遠い森 遠い聲 ........語り部・ストーリーテラー lucaのことのは
語り部は いにしえを語り継ぎ いまを読み解き あしたを予言する。騙りかも!?内容はご自身の手で検証してください。

 



  空気が冷たくなってきました。夜中事務所に鍵をかけ出ると車のフロントグラスが凍っていました。今年の風邪は強力のようです。みなさまお気をつけくださいね。

  さてきのう忘年会で話題になったのはアテフ・ハリルさんというエジプト人のバイオリニストのことでした。友人が持ってきた読売新聞の切り抜きによればハリルさんのミニコンサートで幼稚園の子どもたちが「いちごの匂いがした」とか「おかあさんの肌の匂いがした」という感想をいったそうなのです。

  音楽を聴いて匂いを感じることがあった?という友人の問いにわたしは以前声楽の先生から聞いたことを思い出しました。ある声楽家が「野ばら」を歌われたときホールに馥郁と薔薇の香りがした...のだそうです。わたしにはそうした経験はありませんが友人がジュリエットの...ロミオさまロミオさま...薔薇が薔薇というなまえでなくても香りに変わりはないはず...の台詞を聞いたとき たしかに甘やかな香りを嗅いだことがあるのでした。

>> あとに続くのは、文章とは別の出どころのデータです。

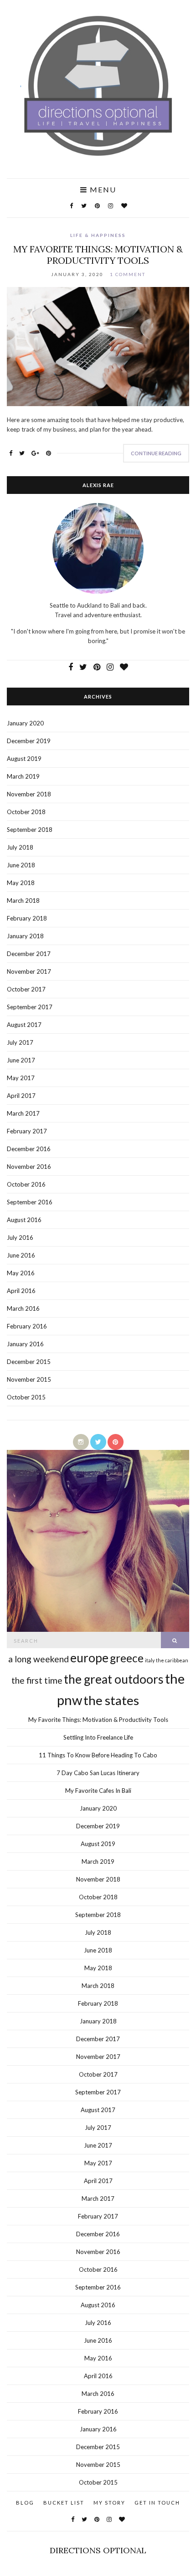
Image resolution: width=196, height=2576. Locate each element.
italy (150, 1660)
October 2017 (26, 989)
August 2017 (24, 1024)
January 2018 (25, 936)
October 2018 (26, 811)
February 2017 (27, 1131)
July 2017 (20, 1042)
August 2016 (24, 1219)
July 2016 (20, 1237)
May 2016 (21, 1273)
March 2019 (23, 776)
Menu (102, 189)
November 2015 (29, 1379)
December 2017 (29, 953)
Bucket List (63, 2503)
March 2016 (23, 1308)
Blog (25, 2503)
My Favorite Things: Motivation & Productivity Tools (98, 254)
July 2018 (20, 847)
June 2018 (21, 865)
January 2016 (25, 1344)
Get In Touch (157, 2503)
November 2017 (29, 971)
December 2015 (29, 1361)
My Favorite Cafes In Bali (98, 1790)
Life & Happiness (98, 235)
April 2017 (21, 1095)
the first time (36, 1680)
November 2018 (29, 794)
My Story (109, 2503)
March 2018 (23, 900)
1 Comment (127, 274)
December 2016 (29, 1148)
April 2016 (21, 1290)
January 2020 (25, 723)
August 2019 (24, 758)
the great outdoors (114, 1679)
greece (127, 1658)
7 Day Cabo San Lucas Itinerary (98, 1772)
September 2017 (29, 1007)
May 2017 (21, 1078)
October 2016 (26, 1184)
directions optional (98, 2550)
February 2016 (27, 1326)
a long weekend (38, 1659)
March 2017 (23, 1113)
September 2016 (29, 1202)
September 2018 (29, 829)
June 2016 (21, 1255)
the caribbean (172, 1660)
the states (111, 1700)
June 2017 (21, 1060)
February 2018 (27, 918)
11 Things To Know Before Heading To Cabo (98, 1755)
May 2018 (21, 882)
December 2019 (29, 741)
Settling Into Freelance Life (98, 1737)
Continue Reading (156, 453)
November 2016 (29, 1166)
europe (89, 1657)
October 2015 (26, 1397)
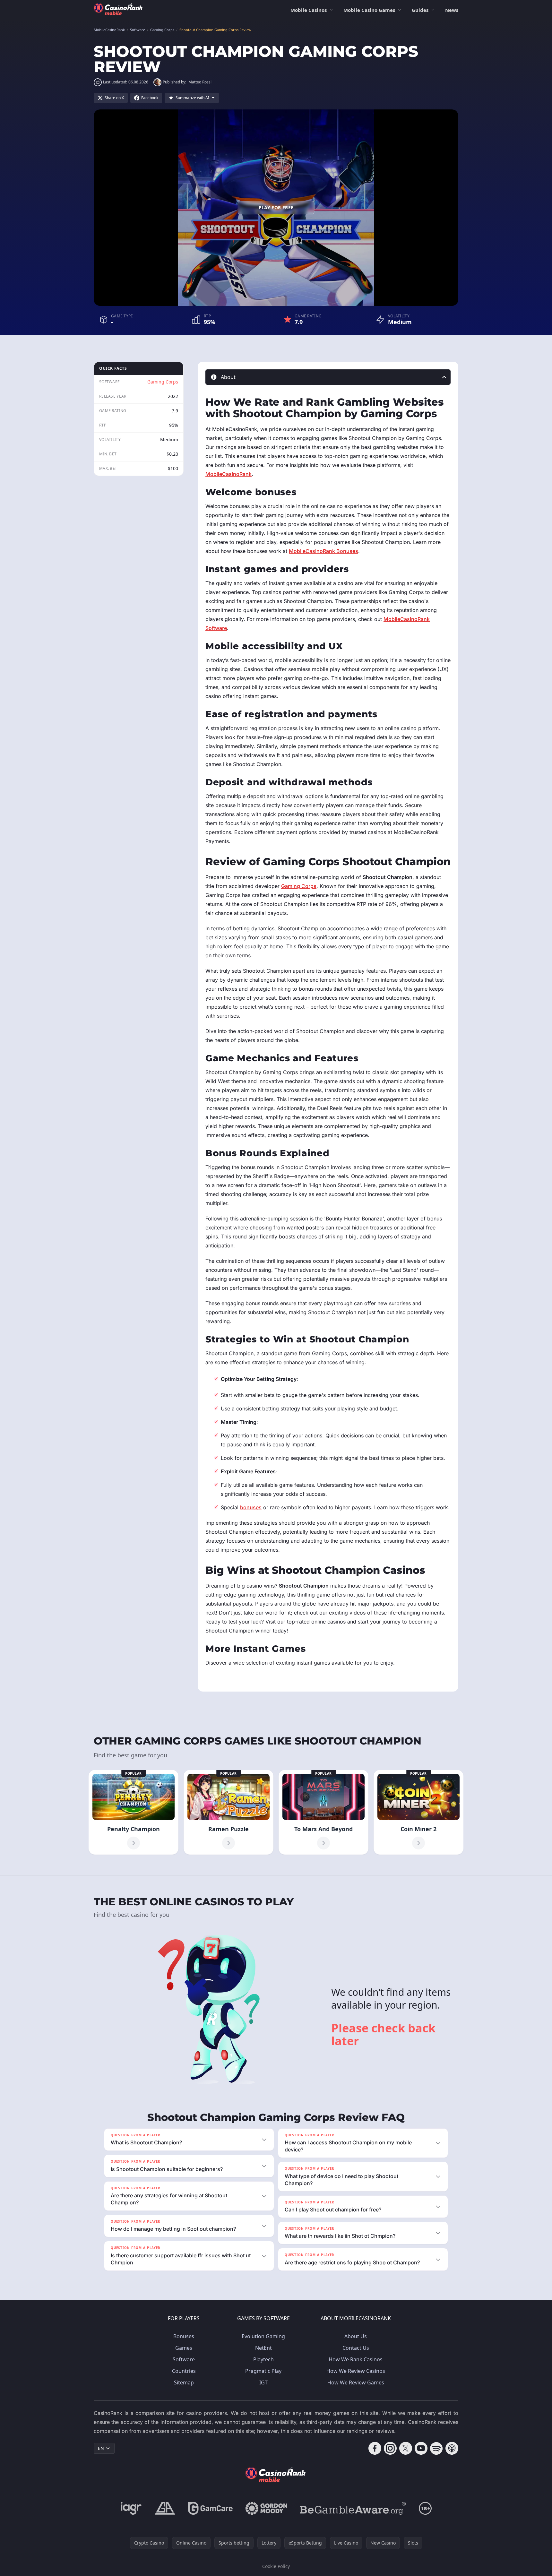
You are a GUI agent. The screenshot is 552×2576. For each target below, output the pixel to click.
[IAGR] (131, 2508)
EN (101, 2448)
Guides (420, 10)
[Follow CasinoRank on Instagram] (390, 2448)
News (451, 10)
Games (183, 2347)
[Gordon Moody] (266, 2508)
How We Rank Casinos (356, 2359)
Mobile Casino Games (369, 10)
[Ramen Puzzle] (228, 1812)
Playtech (263, 2359)
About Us (355, 2336)
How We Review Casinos (355, 2370)
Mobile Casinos (308, 10)
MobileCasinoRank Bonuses (323, 551)
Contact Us (355, 2347)
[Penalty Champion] (133, 1812)
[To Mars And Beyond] (323, 1812)
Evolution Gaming (263, 2336)
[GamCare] (210, 2508)
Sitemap (184, 2382)
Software (184, 2359)
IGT (263, 2382)
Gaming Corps (162, 382)
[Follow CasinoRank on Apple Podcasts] (451, 2448)
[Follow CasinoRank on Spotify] (436, 2448)
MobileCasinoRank (228, 474)
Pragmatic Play (263, 2370)
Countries (184, 2370)
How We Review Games (355, 2382)
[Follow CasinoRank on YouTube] (421, 2448)
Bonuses (183, 2336)
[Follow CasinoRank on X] (405, 2448)
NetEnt (263, 2347)
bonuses (251, 1507)
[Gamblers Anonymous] (165, 2508)
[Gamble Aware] (353, 2508)
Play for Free (276, 207)
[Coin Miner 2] (418, 1812)
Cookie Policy (276, 2566)
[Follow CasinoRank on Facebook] (374, 2448)
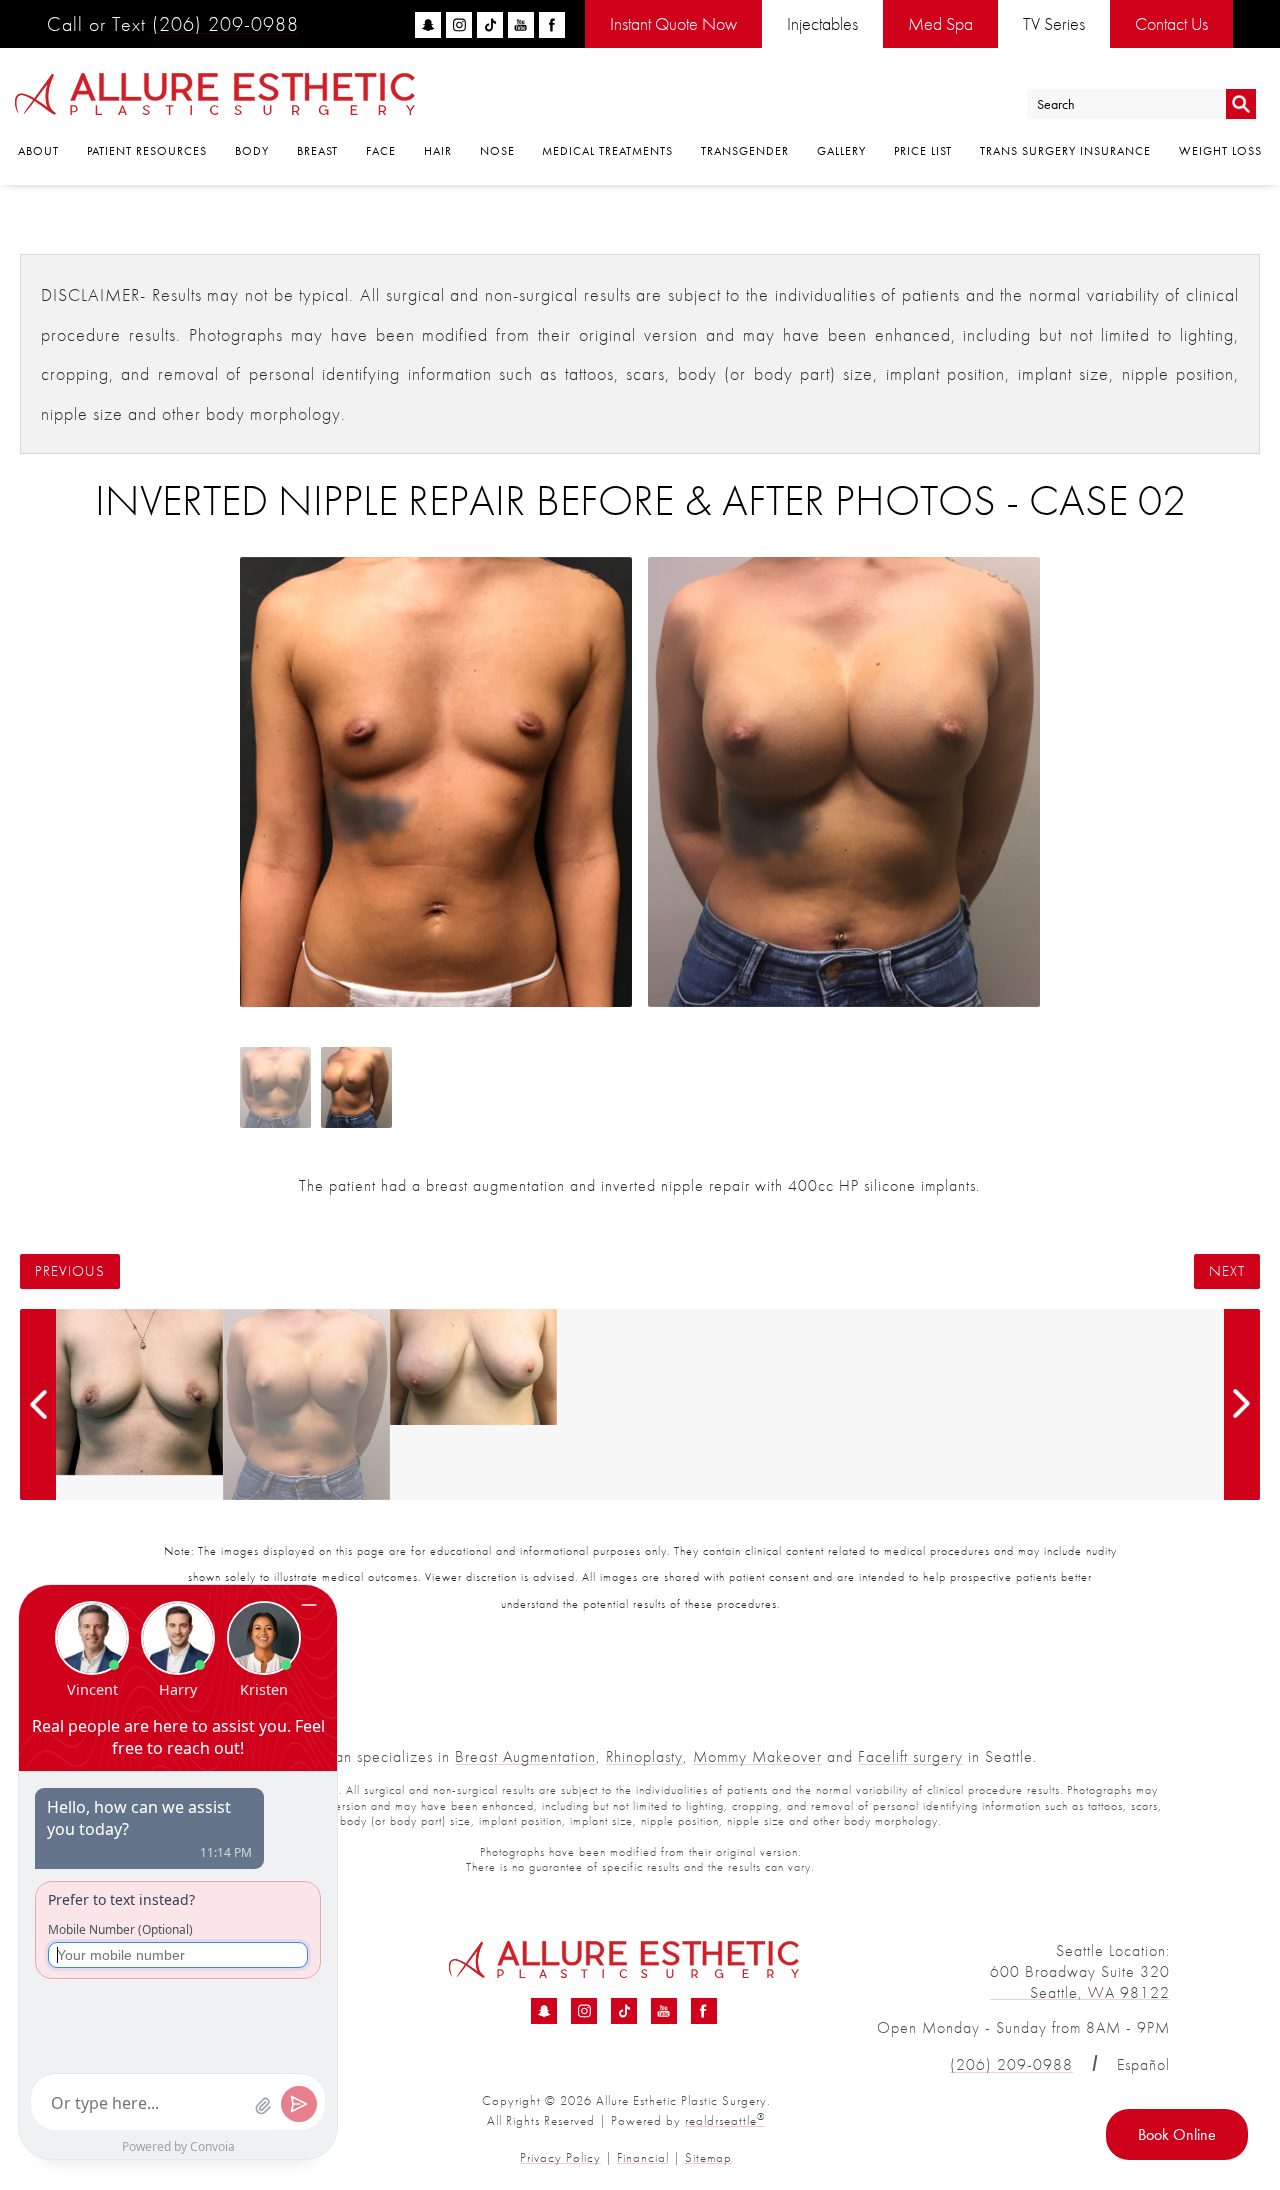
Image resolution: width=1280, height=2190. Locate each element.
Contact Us (1171, 23)
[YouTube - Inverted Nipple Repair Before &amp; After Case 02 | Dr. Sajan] (664, 2011)
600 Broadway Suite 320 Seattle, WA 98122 (1080, 1982)
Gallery (841, 151)
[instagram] (459, 25)
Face (381, 151)
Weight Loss (1220, 151)
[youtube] (521, 25)
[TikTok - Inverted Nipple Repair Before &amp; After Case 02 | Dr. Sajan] (624, 2011)
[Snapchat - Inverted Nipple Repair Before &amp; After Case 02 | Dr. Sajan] (544, 2011)
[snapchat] (428, 25)
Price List (923, 151)
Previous (70, 1271)
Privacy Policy (560, 2157)
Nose (497, 151)
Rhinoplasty (644, 1756)
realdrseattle (725, 2120)
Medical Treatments (607, 151)
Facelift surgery (910, 1756)
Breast (317, 151)
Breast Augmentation (525, 1756)
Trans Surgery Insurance (1065, 151)
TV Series (1054, 23)
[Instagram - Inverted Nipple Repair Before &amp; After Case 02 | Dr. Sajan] (584, 2011)
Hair (438, 151)
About (38, 151)
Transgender (745, 151)
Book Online (1177, 2134)
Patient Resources (147, 151)
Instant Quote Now (673, 23)
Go (1241, 104)
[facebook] (552, 25)
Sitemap (708, 2157)
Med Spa (940, 23)
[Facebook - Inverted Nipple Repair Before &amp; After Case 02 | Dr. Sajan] (704, 2011)
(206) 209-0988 (225, 24)
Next (1227, 1271)
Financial (643, 2157)
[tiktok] (490, 25)
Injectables (822, 23)
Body (252, 151)
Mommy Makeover (757, 1756)
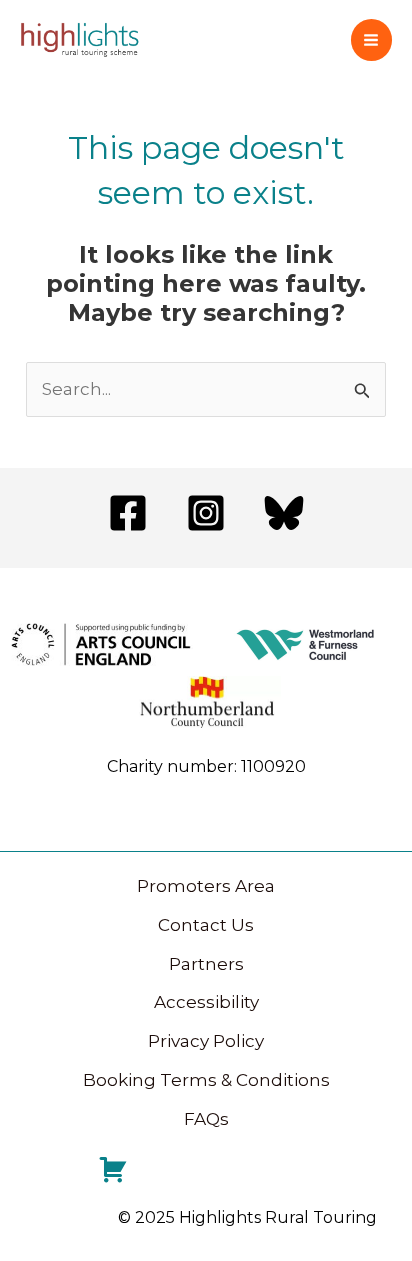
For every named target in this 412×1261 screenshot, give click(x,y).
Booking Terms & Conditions (206, 1080)
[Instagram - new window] (206, 513)
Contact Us (206, 925)
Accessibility (206, 1002)
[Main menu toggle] (372, 40)
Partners (206, 964)
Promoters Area (206, 886)
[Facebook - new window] (128, 513)
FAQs (206, 1119)
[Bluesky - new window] (284, 513)
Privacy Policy (206, 1041)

  以前 ビウエラの音で色を感じる..共感覚?違っていたらごめんなさい..のことをおはなししたことがありますが園児たちはそうした資質を持っていたのでしょうか? それとも演奏するハリルさんのイメージに匂いがあったのでしょうか?

  ことばも音のひとつであり聴覚で感じるものですが、古代詩人たちは魔術的な聴覚的強調によって視覚的イメージを呼び起こし言葉を呪文のように駆使したそうです。聴き手にあたかもその場にいるような臨場感をあたえることができたのでしょうね。....そのように語れたらいいですね。視覚だけでなく触覚、温度など体感のような五官にかかわることを伝えられたらいいですね。それは語り手が文字でなくイメージを自分自身で感じながら語ることで可能なのだと思います。また、その力を磨くこともできると思います。

  魂に響くとはどういうことでしょう。視覚的体感的なイメージをわたすことも大事なのだけれどもそれだけではないような気がしませんか?....ことばも音も光そのものと聞きました。...色彩もそうですね。生命もそうなのかもしれません。....もしそうなら語り手は光を伝えればいいのかな...きのう空を見ながら考えていました。ものがたりではなくことばでなくわたしではなくてその奥にある光を....。